Esta discrepancia no es un accidente epidemiológico, sino el resultado de múltiples factores: biológicos, sociales y, muy especialmente, de una cultura asistencial que ha normalizado el tabaco como un “mal menor” o incluso un hábito inevitable en personas con problemas de salud mental. Tradicionalmente, en muchos servicios psiquiátricos y de salud mental se ha asumido que dejar de fumar puede ser contraproducente o excesivamente difícil para estos pacientes, lo que ha llevado a que grandes proporciones nunca reciban intervenciones específicas para dejar de fumar, ni apoyo psicológico ni tratamiento farmacológico adecuado.

La evidencia científica contradice esa percepción asistencialista. No solo la prevalencia del tabaquismo es consistentemente más alta —dos a tres veces mayor— entre personas con trastornos mentales comparadas con quienes no los padecen, sino que los estándares actuales de tratamiento de cesación funcionan y dejar de fumar se asocia incluso con mejoras en la salud mental, reducción de síntomas de ansiedad y depresión y mejor calidad de vida.

El impacto en la mortalidad es devastador. Personas con trastornos mentales graves mueren entre 15 y 25 años antes que quienes no los padecen, y el tabaquismo es señalado como el principal factor de riesgo modificable detrás de esta diferencia de esperanza de vida. Minimizar el consumo de tabaco como un “mal menor” o un síntoma inevitable de la enfermedad mental perpetúa esta brecha injusta y evita que se integren de forma sistemática estrategias de cesación basadas en la evidencia dentro de los tratamientos de salud mental.

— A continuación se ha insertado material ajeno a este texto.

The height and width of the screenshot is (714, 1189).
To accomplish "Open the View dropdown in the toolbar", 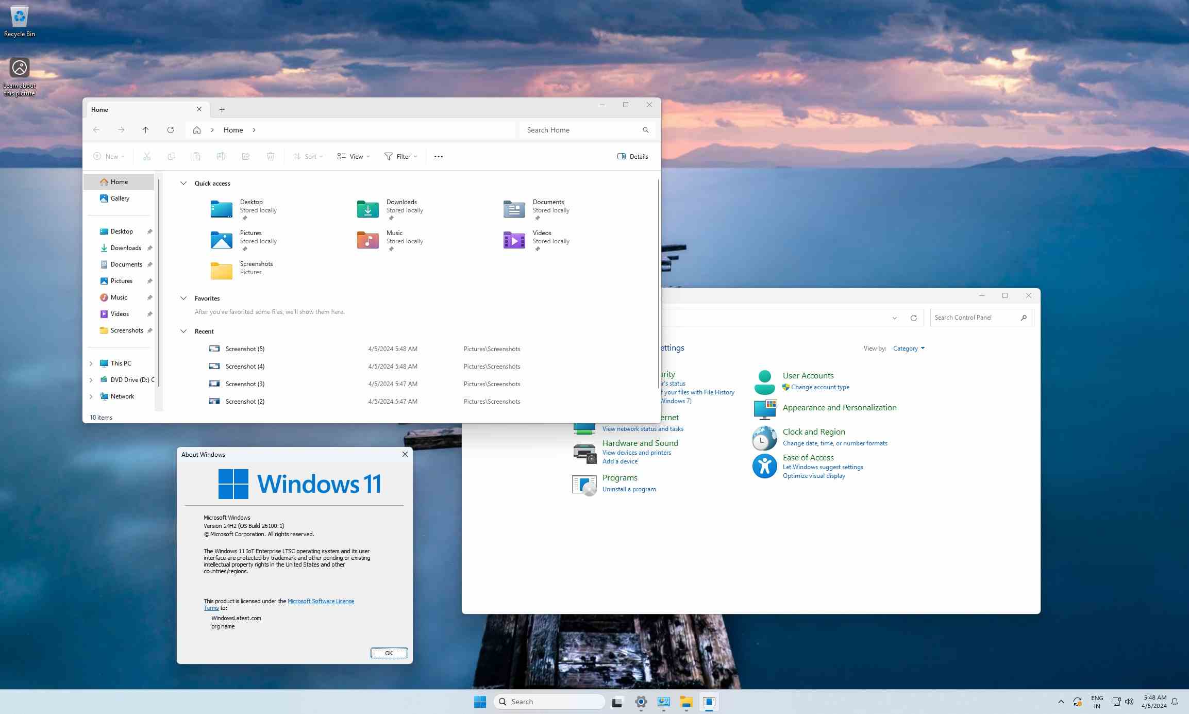I will 354,157.

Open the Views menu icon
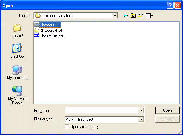coord(149,16)
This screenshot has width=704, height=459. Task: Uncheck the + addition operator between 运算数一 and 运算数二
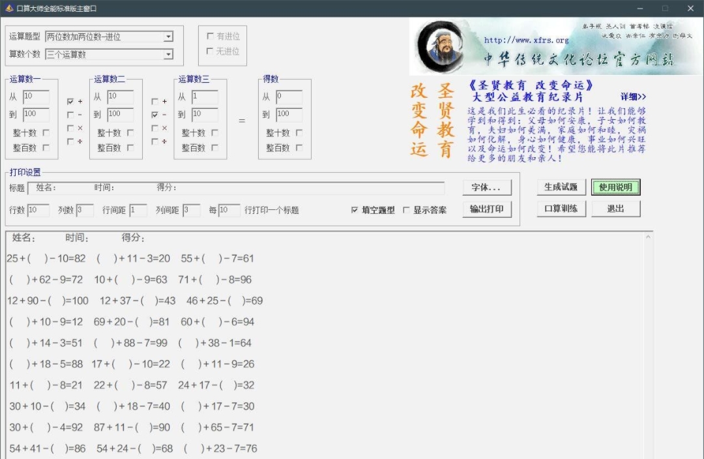pos(70,101)
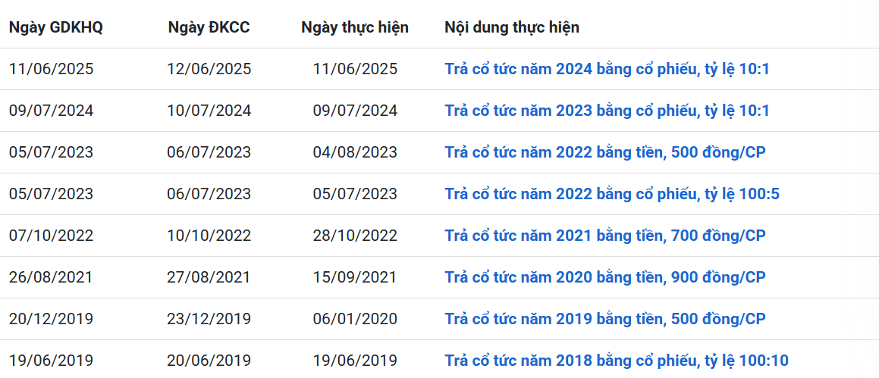Select the 20/06/2019 ĐKCC date cell
Image resolution: width=879 pixels, height=378 pixels.
[x=209, y=361]
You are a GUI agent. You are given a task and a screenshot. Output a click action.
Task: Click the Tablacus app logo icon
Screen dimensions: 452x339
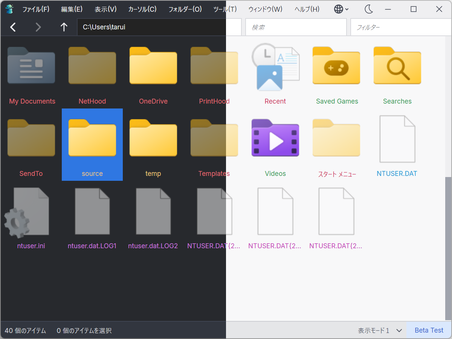coord(9,9)
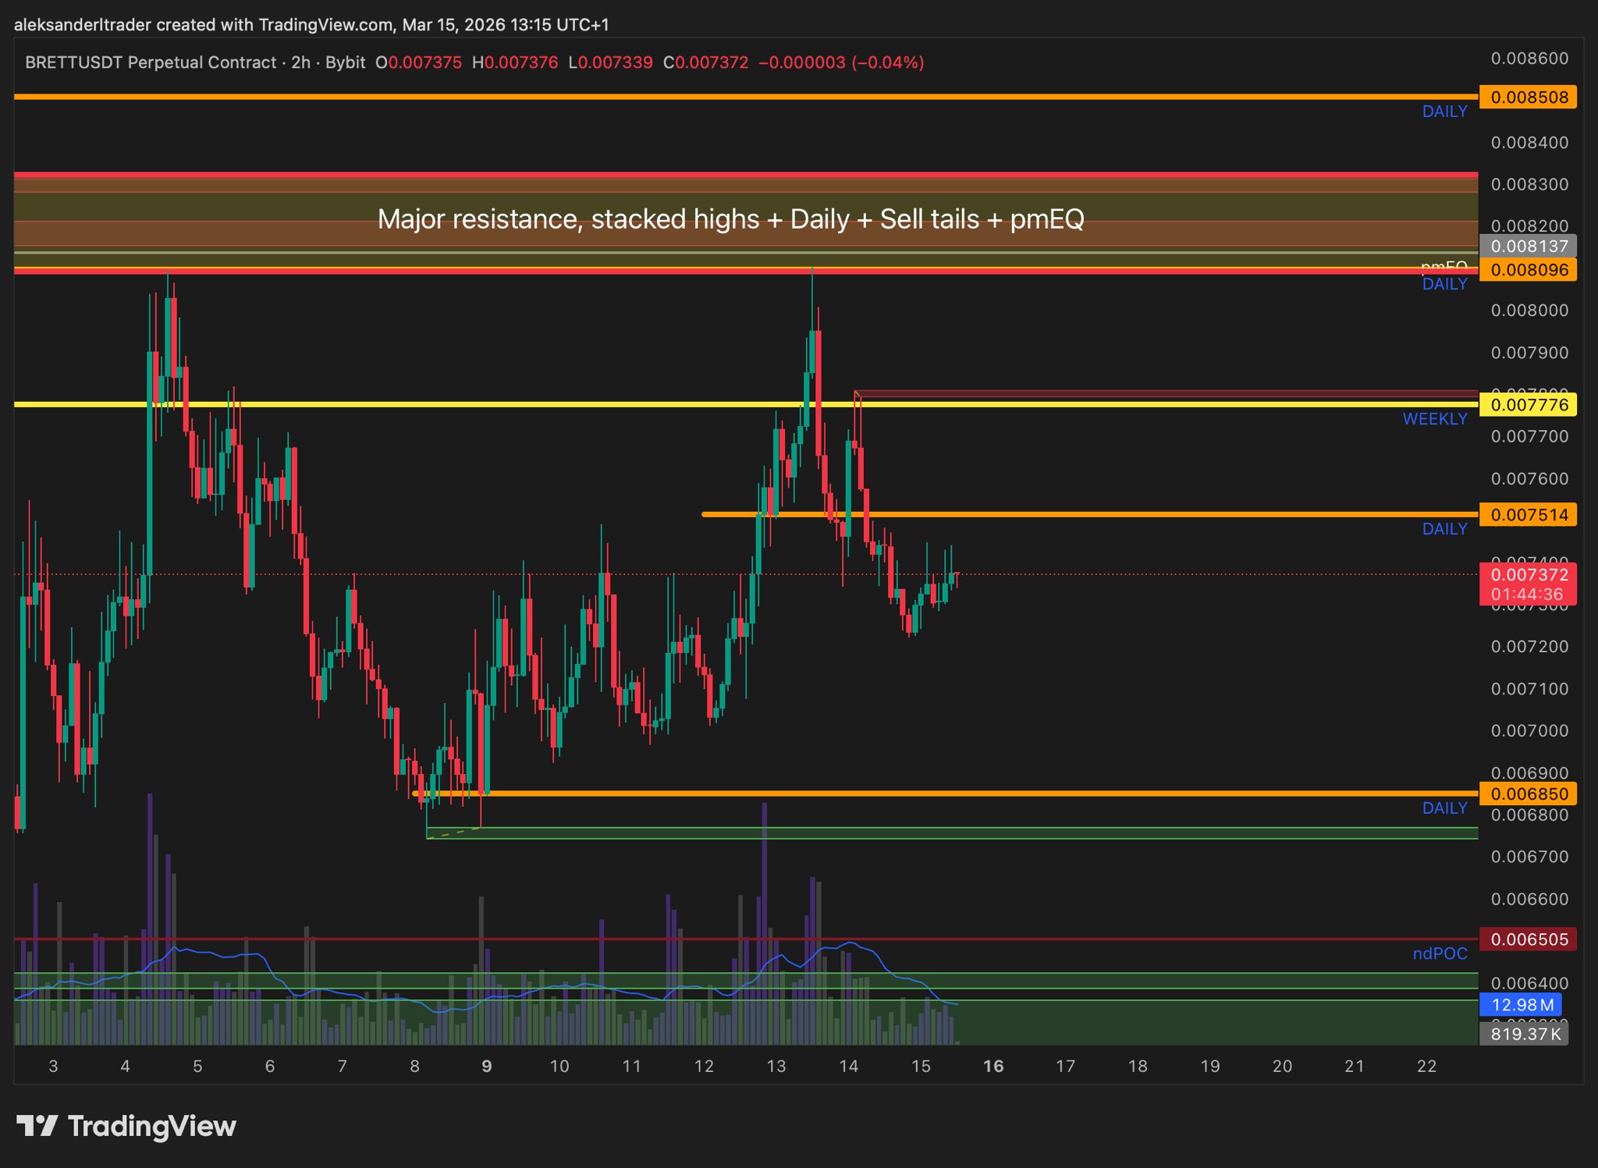
Task: Click the TradingView wordmark text
Action: point(152,1126)
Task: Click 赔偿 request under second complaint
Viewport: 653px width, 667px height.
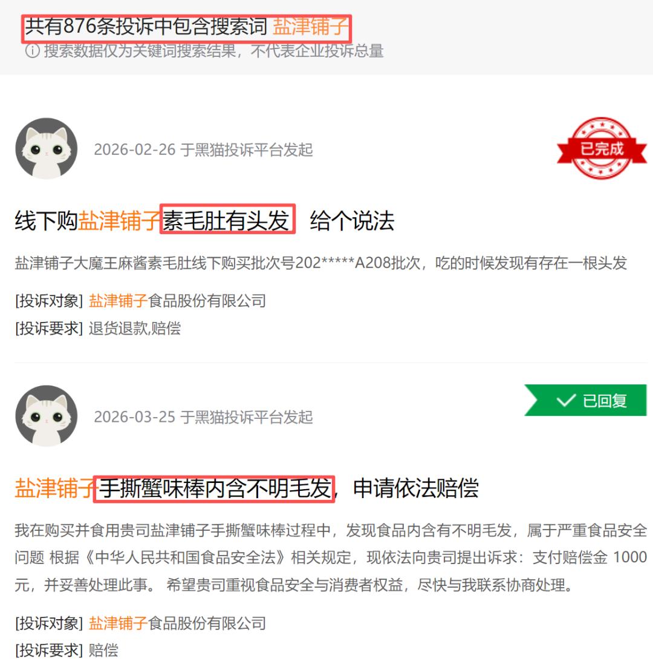Action: [103, 649]
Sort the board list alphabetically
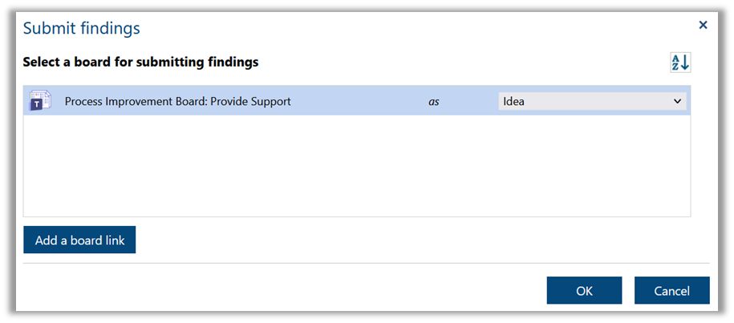 point(680,63)
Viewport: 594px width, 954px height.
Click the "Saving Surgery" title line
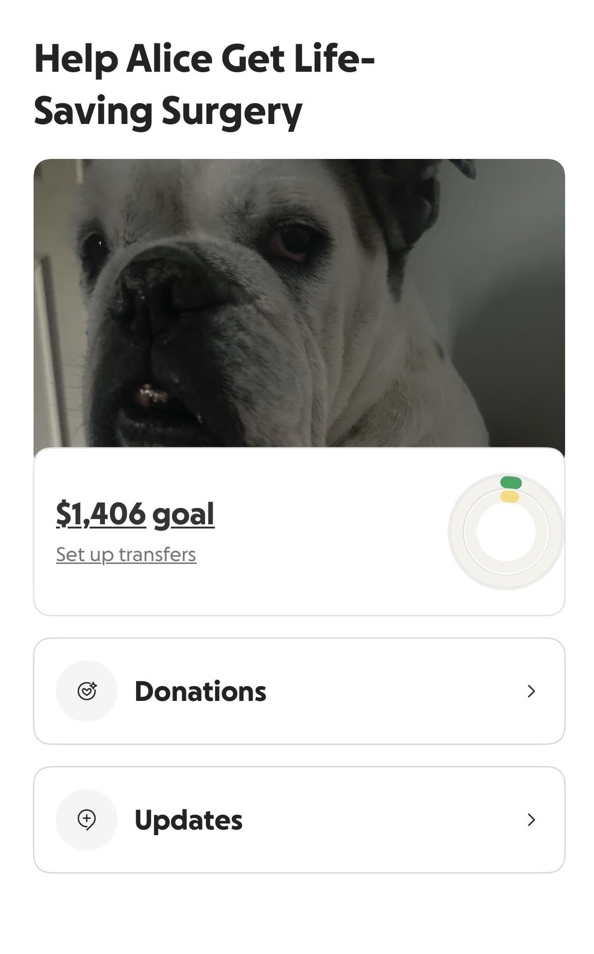168,111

Para revertir esta injusticia sanitaria es urgente replantear las prácticas clínicas y las políticas de salud pública: reconocer el tabaquismo en personas con salud mental como una prioridad de tratamiento, formar a los profesionales de salud mental en abordajes de cesación, e integrar ayuda psicológica y farmacológica específica en los recursos de atención. Solo así se podrá reducir el enorme coste en vida y salud que el tabaco sigue imponiendo a un colectivo ya vulnerable.